A controlled trial involving 45 primary care physicians and 1651 patients aged ≥70 years found that the HowsYourHealth system significantly improved patient ratings of overall care quality and their understanding of important risks (such as falls and advance planning of care). Patients also reported that it helped with daily activities, emotional issues, and social support.7 Another controlled trial involving 47 primary care physicians and 644 adults with pain and emotional problems showed sustained improvement when HowsYourHealth was combined with a problem solving intervention supported by a nurse educator.8
Practices typically build HowsYourHealth into the routine “annual check-up,” and patients are usually happy to use it once they understand how it helps their care and improve the practice. James Bloomer, a family practitioner, describes his practice’s approach:
“Our practice routinely asks all patients to complete HowsYourHealth as part of their check-up. The tool often brings to light important concerns that we are unaware of, such as domestic abuse, and we spend no time actively collecting these data.”
Empirical observations from practices are used to expand knowledge about implementation and customisation. For example, experience has shown that using patient volunteers rather than practice staff to implement HowsYourHealth is often more successful.

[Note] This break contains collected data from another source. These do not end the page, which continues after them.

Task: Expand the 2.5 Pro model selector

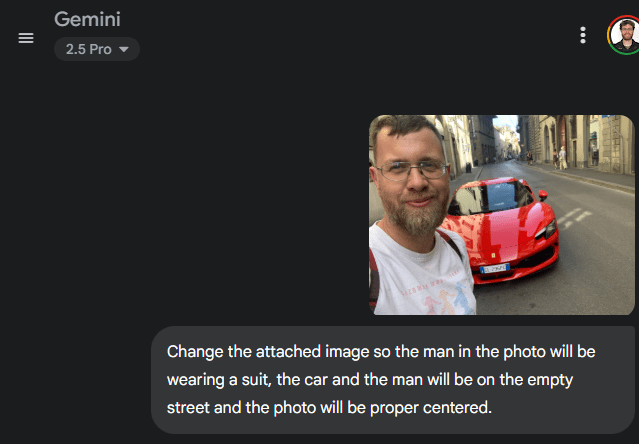Action: 97,49
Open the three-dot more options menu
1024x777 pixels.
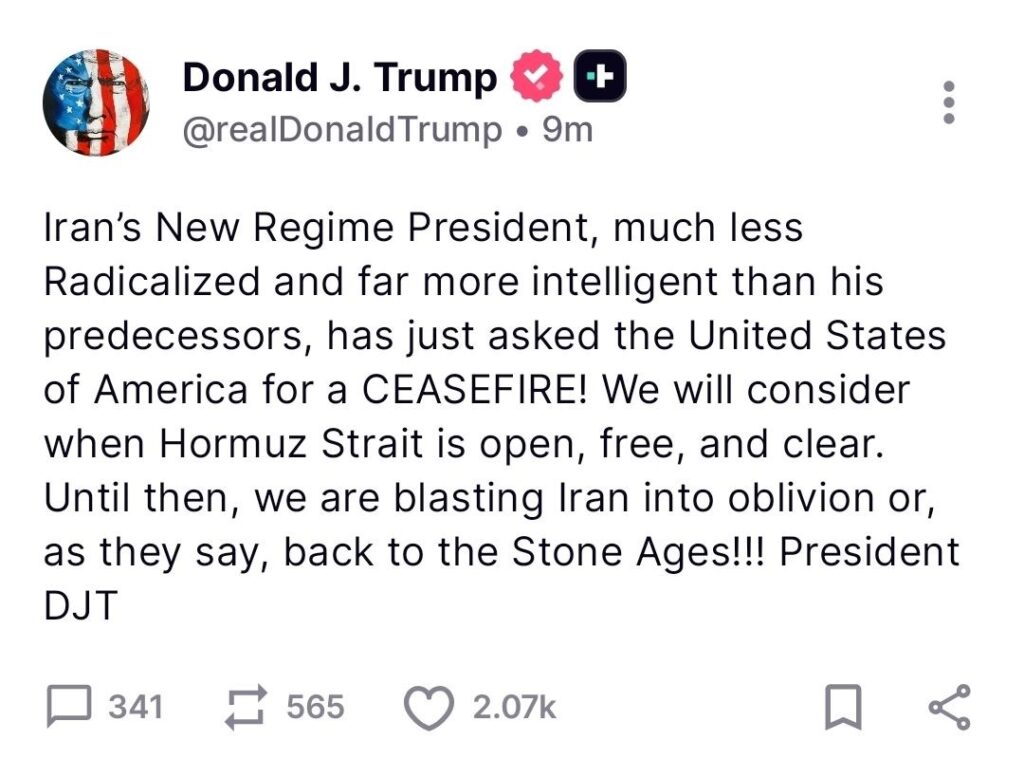(949, 102)
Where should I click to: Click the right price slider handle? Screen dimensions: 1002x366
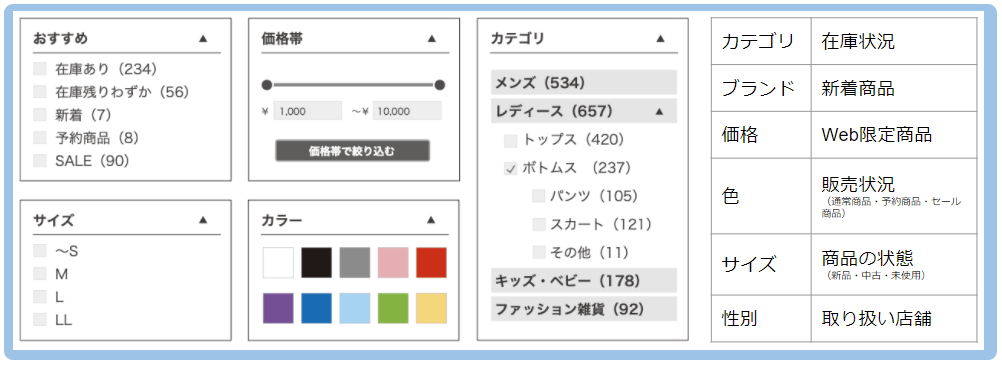(440, 85)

Other examples of PROMs in practice
In England standard patient reported outcome measures are being used to track the outcomes of patients with four common surgical conditions.17 18 In the Netherlands, care teams are using web based applications and mobile health to monitor the quality of life of children with cancer.19 In the United States, over 60 practices in the ImproveCareNow network are using patient reported outcomes and clinical data to improve results for children with inflammatory bowel disease. Since establishing the network in 2007, remission rates have improved from 55% to 77% for 17 000 patients, in 30 states.20
Looking to the future
Emerging information and communication technologies are spurring the development of new systems designed to capture and use the patient voice. However, the extent to which these systems can improve care will depend on how effectively clinicians respond to the patient voice.7 8 Future systems for incorporating the patient voice and patient reported outcomes into office practice need to be based on fundamental principles of patient centred care such as the timely explanation of information based on patient need and delivery of the information in a way that can help patients take effective actions to protect their health and wellbeing.
Cite this as: BMJ 2015;350:g7818
We are grateful for the contributions of James Bloomer, Angela Coulter, Dave deBronkart, Andy Gage, Sara Riggare, Rosemund Snow, Sven Tegmark, James Weinstein, Rupert Whitaker, and Paul Wicks.
Competing interests: We have read and understood BMJ policy on declaration of interests and declare ECN owns stock in Quality Data Management, JHW under licence with the Trustees of Dartmouth College develops HowsYourHealth.org and related websites and distributes them without compensation to primary care practices, and AH is a patient support system entrepreneur, patient advocate, and caregiver to a child with cystic fibrosis.
Provenance and peer review: Commissioned; externally peer reviewed.